I'm hurt..This is my journal..I could use advice.

I post here all the time with my drama between my baby daddy and I. And I always turn to you ladies. I have never been through this, I'm hurt, o feel betrayed, I'm mad, I'm sad, and I'm due in 3 days!!!!! 
My baby daddy and I broke up about 8 weeks ago, he hasn't done anything for me while pregnant, hasn't bought one thing, that doesn't matter but most importantly he has not been there. For support, for a helping hand, for nothing. we work together so we saw each other a good bit but we broke up bc he pushed me to that point. I wanted him to step up, he wouldn't, I felt that if we went our separate ways, maybe he would miss me. And plus I felt that if he wasn't going to step up, why be together. Well we didn't speak for about 4 weeks and then we got back on good terms. In good terms I mean we spoke, over text, he came over 2 times, we kissed, we were back friends, but i wanted more. He is the love of my life, I told him that, I said this was our time to start fresh, to do it right, just give me another chance..That's when he said we were better as friends. Well he still text me and as much as I hated it, I knew i had to accept that there was "possibly" someone else.
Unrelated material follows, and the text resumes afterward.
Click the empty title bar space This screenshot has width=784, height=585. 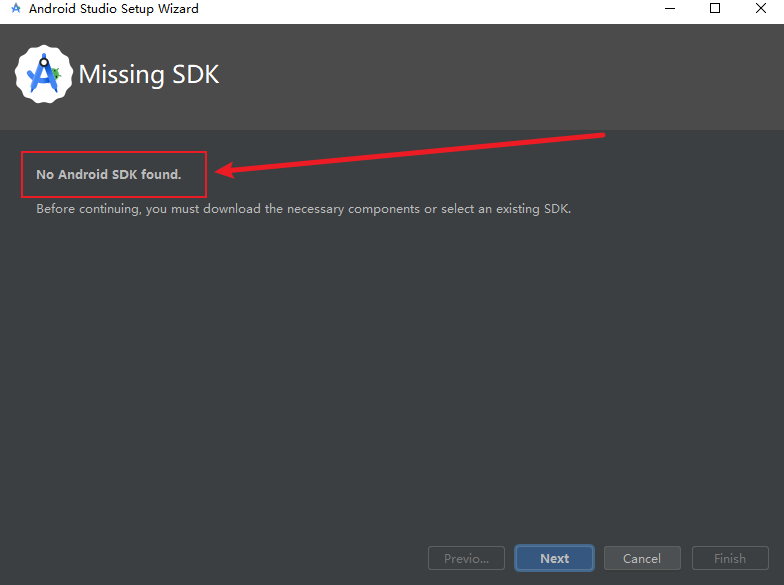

Well tonight that was confirmed. Here I am, 39 weeks, 4 days pregnant and the ex gf is at his house tonight. Why am I so hurt? Why does this hurt so bad? Why am I crying? Why could be not have waited till after the birth. I called him 3 times tonight, he didn't pick up..all I keep asking is why could he not have waited until after the birth, why could I not have that respect.